In the March 2004 general election, Dato’ Seri Abdullah Ahmad Badawi led Barisan Nasional to a landslide victory, in which Barisan Nasional recaptured the state of Terengganu. The coalition controlled 92% of the seats in Parliament. The current Prime Minister is Dato’ Seri Mohd. Najib bin Tun Haji Abdul Razak. He took office following the retirement of Dato’ Seri Abdullah Ahmad Badawi (colloquially known as “Pak Lah”) on April 2009.
Najib still enjoys the backing of most of UMNO’s powerful division chiefs. Even his fiercest internal critics, such as influential former Prime Minister Mahathir Mohamad, accept that he cannot be unseated.
Although Malaysian politics has been relatively stable, critics allege that the government, ruling party, and government are intertwined with few countervailing forces. However, since the 8 March 2008 General Election, the media’s coverage on the country’s politics has noticeably increased with a little interference from the government. Judiciary is relatively free and independent.
The Malaysian government intensified efforts on 6 March 2008 to portray opposition figure Anwar Ibrahim as a political turncoat, days ahead of the Malaysian general election, because he posed a legitimate threat to the ruling coalition. Malaysians voted 8 March 2008 in parliamentary elections. Election results showed that the ruling government suffered a setback when it failed to obtain two-thirds majority in parliament.
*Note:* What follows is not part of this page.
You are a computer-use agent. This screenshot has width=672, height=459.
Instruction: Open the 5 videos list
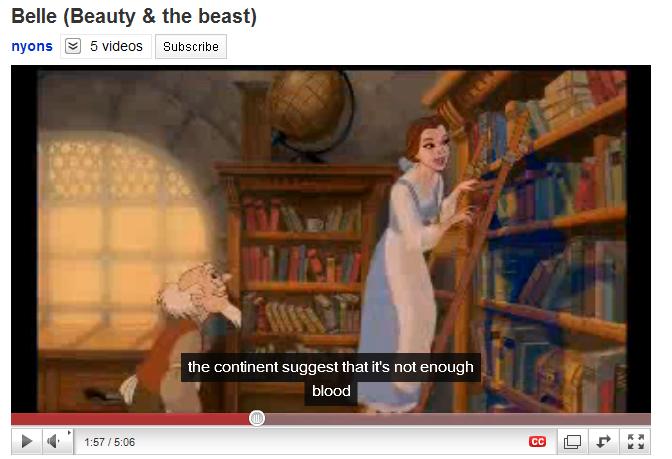pos(116,46)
Malaysia is a major Muslim nation and hence the enemies of Islam target this nation to get it destabilized, people killed as well. Unlike elsewhere in the world, the minorities in the country, especially Chinese and Indians have a major say in the government policies.
Malaysia has had a multi-party system since the first direct election of the Federal Legislative Council of the Malaya in 1955 on a first-past-the-post basis. The ruling party since then had always been the Alliance Party (Malay: Parti Perikatan) coalition and from 1973 onwards, its successor, the Barisan Nasional (National Front) coalition.
Human rights violations were reported but now the situation has improved considerably. In 2007 the Malaysian government briefly detained de facto opposition leader Anwar Ibrahim and arrested a human rights lawyer and about a dozen opposition leaders, amid growing complaints that the government was cracking down on dissent. In fact as the government charged the opposition leader Ibrahim with corruption and other serious charges, these media outlets began searching for opinion makers to malign the government.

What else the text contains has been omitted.